Pew Research Center reported that Americans aged 18-29 most commonly get their news from social media.

Becca Hurowitz, president and CEO of Vibe Israel USA, said the demographic’s reliance on social media platforms, as opposed to news websites or print media, isn’t surprising.

“This is where these kids live,” she said. “And whether we like it or not, they form opinions based on what they’re seeing.”

Jess Daninhirsch. Photo by Dina Leyzarovich

Max Perry, 18, described last summer’s messaging as eye-opening.

While he and his friends largely rely on Instagram for news, Perry said the majority of posts regarding Israel weren't positive.

Perry said he knows that “when you see something on Instagram it’s not always true,” but that he was perplexed why others responded differently to infographics and imagery about the conflict: “I was often confused when I saw some of my Jewish friends not supporting Israel the way I supported Israel.”

Ultimately, Perry concluded that people’s opinions were shaped by their educational experiences.

Attendance at BBYO’s International Kallah last summer and year-long participation in the organization’s Global Israel Fellowship gave him greater insight into the conflict. Conversations with Palestinians, educators and experts in the Middle East, made clear that “there are a lot of issues, and Israel does play a part in some of those,” Perry said. “Israel could be doing a better job with how it’s handling the situation.”

Perry’s understanding of the dynamic between Israel and the Palestinians has “evolved,” he said, but his commitment to the Jewish state remains the same: “I am a pro-Israel Zionist
student, who will defend Israel, but I will acknowledge its problems.”

Educators’ response

Tsipy Gur, founder and executive director of Classrooms Without Borders, called on educators and members of the Jewish community to recognize younger people’s shifting attitudes toward the 74-year-old Jewish state.

Hurowitz agreed, saying, “Generations prior to mine, and up to it, I think still look at Israel as David, and our kids are like, ‘No, Israel is Goliath.’”

A Pew report last week echoed Gur and Hurowitz’s remarks when finding that U.S. adults under age 30 hold attitudes that are “as favorable toward the Palestinian people and government as toward Israel.” The sentiment represented a stark generational contrast; among those aged 65 and older, 78% feel favorably toward Israelis and only 47% feel favorably toward Palestinians.

Max Perry.

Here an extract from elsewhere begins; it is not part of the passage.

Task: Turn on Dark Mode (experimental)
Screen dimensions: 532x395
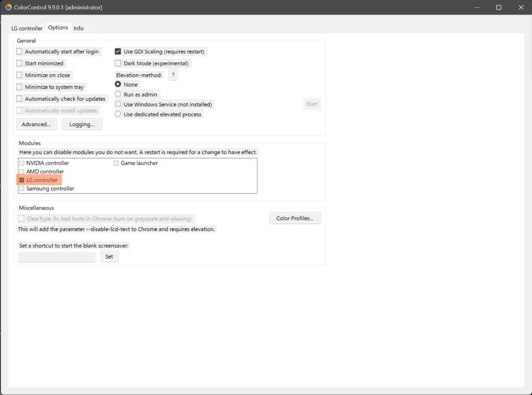Action: pos(118,63)
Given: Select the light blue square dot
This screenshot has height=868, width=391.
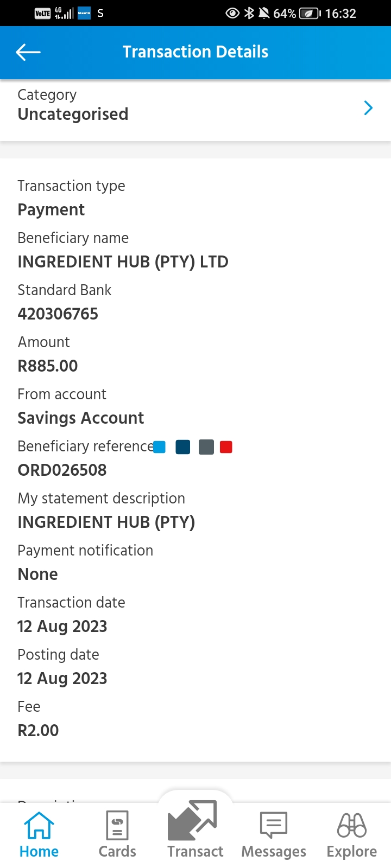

Photo courtesy of BBYO

Ignoring the data is tantamount to failure, Hurowitz explained.

“For us to not realize that that shift has happened means that we will never be able to have the conversations that will bring them back,” she said.

Liron Lipinsky, vice president of enrichment strategy at BBYO, said the organization has taken a twofold approach to helping young adults navigate the Israeli-Palestinian conflict. The first strategy is based on enrichment. Through education, dialogue and seminars, BBYO is providing “content” for teens to form their own opinions.

“Our goal is not to tell teens what to think,” Lipinsky said. “Our goal is to help them figure out what to think.”

BBYO’s second approach is helping teens create a sustainable connection to the Jewish state.

“Young people’s relationship with Israel is going to change, because they will change and what they want from Israel and Israelis is going to change,” Lipinsky said. What’s imperative for teens to understand though is that “Israel is a real place, governed by real people, and some of the decisions are good and some are more challenging.”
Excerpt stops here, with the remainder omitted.